ギコは薄れゆく意識の中でブーンの言葉を必死に聞き取ろうとした。
( ^ω^)「その絵、ギコが大事に持っててくれお。
絶対に、ギコが持っててくれお」
(,,;Д;)「う……あぁ……。あぁ……!」
ギコは頷いた。
何度も何度も頷いた。
二人の姿が見えなくなってからも、ギコは何度も頷いていた。
* * *
それから三年ほど経った頃、その街にある居酒屋が出来ていた。
「らっしゃい!」
店にやってきた女を出迎える店主らしき男は、まだ若かった。
女がカウンター席に座ると、男が爽やかな笑顔で注文を聞いてきた。
注文票を握る左手には小指がついていなかった。
この店で人気の肉じゃがを頼んだ女は、軽く店内を見回した。
そして壁にかけられた一枚の絵に目が止まった。
パッと見だと機械化された根菜達が乱雑に置かれているような不思議な絵だが、
よく見てみるとなんだか懐かしい感じのする絵だった。
「あの絵が気になりますかい?」
「……ああ。
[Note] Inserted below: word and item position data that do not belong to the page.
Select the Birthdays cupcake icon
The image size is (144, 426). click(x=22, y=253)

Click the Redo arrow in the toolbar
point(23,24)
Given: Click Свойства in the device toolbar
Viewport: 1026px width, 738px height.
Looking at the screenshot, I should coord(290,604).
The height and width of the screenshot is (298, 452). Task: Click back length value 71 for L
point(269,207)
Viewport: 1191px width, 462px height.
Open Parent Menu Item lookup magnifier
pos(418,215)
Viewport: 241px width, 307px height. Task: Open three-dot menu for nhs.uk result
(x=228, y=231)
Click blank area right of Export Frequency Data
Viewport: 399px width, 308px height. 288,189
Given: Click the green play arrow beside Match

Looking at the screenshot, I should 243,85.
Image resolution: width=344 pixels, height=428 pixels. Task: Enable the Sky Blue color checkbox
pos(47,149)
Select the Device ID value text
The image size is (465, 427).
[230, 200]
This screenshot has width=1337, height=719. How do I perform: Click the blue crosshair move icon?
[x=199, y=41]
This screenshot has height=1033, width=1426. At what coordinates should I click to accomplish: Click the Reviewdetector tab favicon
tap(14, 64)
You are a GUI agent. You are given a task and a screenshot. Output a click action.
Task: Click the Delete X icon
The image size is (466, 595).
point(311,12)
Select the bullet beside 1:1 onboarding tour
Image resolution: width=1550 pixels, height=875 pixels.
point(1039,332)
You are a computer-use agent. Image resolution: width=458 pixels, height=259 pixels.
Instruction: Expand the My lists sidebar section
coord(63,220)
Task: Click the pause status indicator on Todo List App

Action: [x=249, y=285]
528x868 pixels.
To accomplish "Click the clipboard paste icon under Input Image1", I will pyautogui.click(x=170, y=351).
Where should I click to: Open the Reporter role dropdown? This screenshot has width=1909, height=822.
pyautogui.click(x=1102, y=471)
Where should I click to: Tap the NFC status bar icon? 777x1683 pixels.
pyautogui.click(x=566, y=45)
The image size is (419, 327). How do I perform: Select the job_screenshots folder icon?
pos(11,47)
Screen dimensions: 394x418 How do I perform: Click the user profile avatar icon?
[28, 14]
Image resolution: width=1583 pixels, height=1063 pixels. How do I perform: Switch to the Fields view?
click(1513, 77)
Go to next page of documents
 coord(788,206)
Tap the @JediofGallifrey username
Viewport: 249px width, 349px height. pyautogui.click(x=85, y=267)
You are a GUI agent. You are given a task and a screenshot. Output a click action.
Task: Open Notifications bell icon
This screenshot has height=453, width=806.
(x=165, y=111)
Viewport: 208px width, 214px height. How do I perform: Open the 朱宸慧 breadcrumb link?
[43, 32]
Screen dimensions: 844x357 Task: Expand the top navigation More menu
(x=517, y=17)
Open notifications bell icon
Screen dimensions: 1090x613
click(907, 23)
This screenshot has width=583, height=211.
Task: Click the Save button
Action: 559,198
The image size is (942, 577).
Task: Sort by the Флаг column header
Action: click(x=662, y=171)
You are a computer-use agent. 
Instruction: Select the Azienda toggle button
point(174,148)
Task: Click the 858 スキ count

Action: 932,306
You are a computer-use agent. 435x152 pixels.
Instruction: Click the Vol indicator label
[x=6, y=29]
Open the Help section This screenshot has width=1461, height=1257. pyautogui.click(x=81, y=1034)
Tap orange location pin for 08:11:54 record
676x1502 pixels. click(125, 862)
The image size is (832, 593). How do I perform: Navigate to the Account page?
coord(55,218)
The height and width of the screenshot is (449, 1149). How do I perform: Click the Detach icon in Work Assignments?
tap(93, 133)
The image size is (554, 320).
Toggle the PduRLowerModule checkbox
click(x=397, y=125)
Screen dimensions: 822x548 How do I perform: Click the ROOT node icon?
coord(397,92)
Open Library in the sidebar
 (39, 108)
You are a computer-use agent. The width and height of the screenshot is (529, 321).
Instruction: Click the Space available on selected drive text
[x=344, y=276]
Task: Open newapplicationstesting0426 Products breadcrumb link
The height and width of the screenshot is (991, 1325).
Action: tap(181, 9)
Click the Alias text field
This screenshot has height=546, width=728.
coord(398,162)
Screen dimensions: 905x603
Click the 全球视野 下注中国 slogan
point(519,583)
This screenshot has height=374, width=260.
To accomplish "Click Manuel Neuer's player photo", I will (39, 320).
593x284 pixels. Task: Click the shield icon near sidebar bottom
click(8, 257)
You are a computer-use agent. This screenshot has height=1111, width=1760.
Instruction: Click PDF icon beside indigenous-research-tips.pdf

あの絵を見てると、昔の教え子を思い出すんだ。
あの絵はあんたが描いたのか?」
「いえいえ。あれは、俺にもう一度夢を与えてくれた人が描いた絵なんですがね。
この世に一枚しかない特別な物ですわ」
「……そうか」
女との会話が終わると、男は厨房へ姿を消した。
―――それは一枚のただの絵かもしれない。
―――無名の一人の画家が描いた、なんの価値のない絵かもしれない。
―――しかしその絵は、一人の男の生き方を変えた。
―――一人の男の心の中にずっとずっと消えない思い出を残した。